Sottopassi, riprendono i lavori

Dopo due anni si sblocca la situazione delle infrastrutture di S. Sostene, S. Andrea e Badolato
Sottopassi, riprendono i lavori
Soddisfatti i sindaci per l’intervento del prefetto

S. SOSTENE – Dopo oltre due anni dalla sospensione dei lavori dei sottopassi, di S Sostene, e S. Andrea, e dal 2007 quello di Badolato, la situazione si sblocca . A dare la notizia con un comunicato stampa, Luigi Aloisio, sindaco del Comune di San Sostene, e Nicola Parretta, sindaco del Comune di Badolato. I due sindaci sono soddisfatti e puntualizzano che lunedì prossimo 10 novembre , scade il termine per il deposito per le richieste d’invito da parte delle ditte interessate alla realizzazione dei sottopassi di San Sostene, Sant’Andrea Ionio e Badolato. Si tratta di una procedura d’urgenza adottata dalle Ferrovie dello Stato a seguito dell’intervento dei sindaci che hanno attivato le autorità competenti. Immediatamente dopo la scadenza del predetto termine, le Ferrovie dello Stato provvederanno all’esame della documentazione, prodotta dalle ditte e la loro capacità organizzativa in modo da avere certezza sulla corretta esecuzione dei lavori. Le Rfi inviteranno solo le Ditte idonee all’esecuzione dei sottopassi e procederanno nell’immediatezza all’aggiudicazione. I sindaci di San Sostene e Badolato, pertanto, si dichiarano contenti che il loro interessamento ha portato un’accelerazione del procedimento per l’inizio dei lavori. Rassicurano, inoltre, le rispettive cittadinanze che continueranno a seguire l’andamento della procedura, prima, e dei lavori poi, in modo da concludere per la prossima estate opere così importanti”. Il sottopasso di Badolato, risulta completato al 70%. L’unico problema da risolvere riguarda i continui allagamenti che si verificano nel sottopasso quando piove. Inoltre bisogna mettere in sicurezza tutta la zona recintandola per evitare pericoli sia dall’entrata della statale 106, centro abitato, sia dal lungomare. A San Sostene i disagi sono stati notevoli il quanto è stato chiuso il passaggio a livello, che collegava il paese con la zona sotto ferrovia. Per questi disagi i cittadni erano costretti ad utilizzare i due sottopassi di Davoli. Sicuramente un forte impegno per sbloccare la situazione di fermo dei sottopassi, è stata svolta dal prefetto di Catanzaro, che più volte era stato sollecitato dal sindaco Aloisio. Ora c’è molta attesa per i lavori dei due sottopassi di Isca Marina, peraltro, già finanziati.

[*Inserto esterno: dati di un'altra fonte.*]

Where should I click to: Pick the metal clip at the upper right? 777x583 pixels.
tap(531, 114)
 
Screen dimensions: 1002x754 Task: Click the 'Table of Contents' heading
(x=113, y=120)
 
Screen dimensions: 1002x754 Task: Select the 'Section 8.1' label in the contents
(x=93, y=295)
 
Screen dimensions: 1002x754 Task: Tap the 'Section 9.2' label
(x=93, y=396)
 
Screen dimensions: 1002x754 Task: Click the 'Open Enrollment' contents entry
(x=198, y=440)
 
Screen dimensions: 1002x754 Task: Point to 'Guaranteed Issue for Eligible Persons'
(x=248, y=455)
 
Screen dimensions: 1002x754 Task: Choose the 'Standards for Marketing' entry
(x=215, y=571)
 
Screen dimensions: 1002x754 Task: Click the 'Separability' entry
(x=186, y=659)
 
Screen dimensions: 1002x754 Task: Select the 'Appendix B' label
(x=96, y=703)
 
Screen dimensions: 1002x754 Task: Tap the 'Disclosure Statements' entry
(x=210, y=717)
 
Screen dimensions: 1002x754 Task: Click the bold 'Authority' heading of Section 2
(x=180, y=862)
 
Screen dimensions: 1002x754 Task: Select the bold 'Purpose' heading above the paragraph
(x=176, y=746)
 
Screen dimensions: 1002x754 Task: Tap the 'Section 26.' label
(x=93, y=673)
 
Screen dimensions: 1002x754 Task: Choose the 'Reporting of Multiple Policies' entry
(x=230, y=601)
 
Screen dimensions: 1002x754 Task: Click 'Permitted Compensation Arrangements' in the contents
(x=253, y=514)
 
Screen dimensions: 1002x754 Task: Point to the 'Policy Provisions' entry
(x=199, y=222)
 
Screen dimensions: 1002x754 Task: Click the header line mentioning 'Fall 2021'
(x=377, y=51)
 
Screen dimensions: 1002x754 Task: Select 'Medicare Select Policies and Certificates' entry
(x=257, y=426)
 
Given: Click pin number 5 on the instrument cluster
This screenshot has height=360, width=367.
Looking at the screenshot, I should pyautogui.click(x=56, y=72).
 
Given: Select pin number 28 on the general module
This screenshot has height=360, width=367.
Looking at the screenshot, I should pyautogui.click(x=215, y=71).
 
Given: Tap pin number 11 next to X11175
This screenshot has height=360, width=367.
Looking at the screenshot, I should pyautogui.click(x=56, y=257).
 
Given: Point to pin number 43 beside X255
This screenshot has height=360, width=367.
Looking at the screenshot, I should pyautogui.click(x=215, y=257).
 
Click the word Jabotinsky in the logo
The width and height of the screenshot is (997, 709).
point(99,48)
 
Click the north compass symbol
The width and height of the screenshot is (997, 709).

da il Quotidiano della Calabria del  6 novembre 2008

Commento (1)

Stepro7 novembre 2008 alle 11:11

Forse il sig. Giornalista non sà ……… o meglio fà finta di NON sapere che , gli abitanti di San Sostene marina (lato mare) per tornare alle proprie abitazioni SONO costretti ( e non “erano costretti” ) ad attraversare il letto di un fiume.
Il fiume Melis , che solo con un temporale di modesta entità rende il suo attraversamento difficoltoso , se non impossibile a chi non ha un mezzo di locomozione.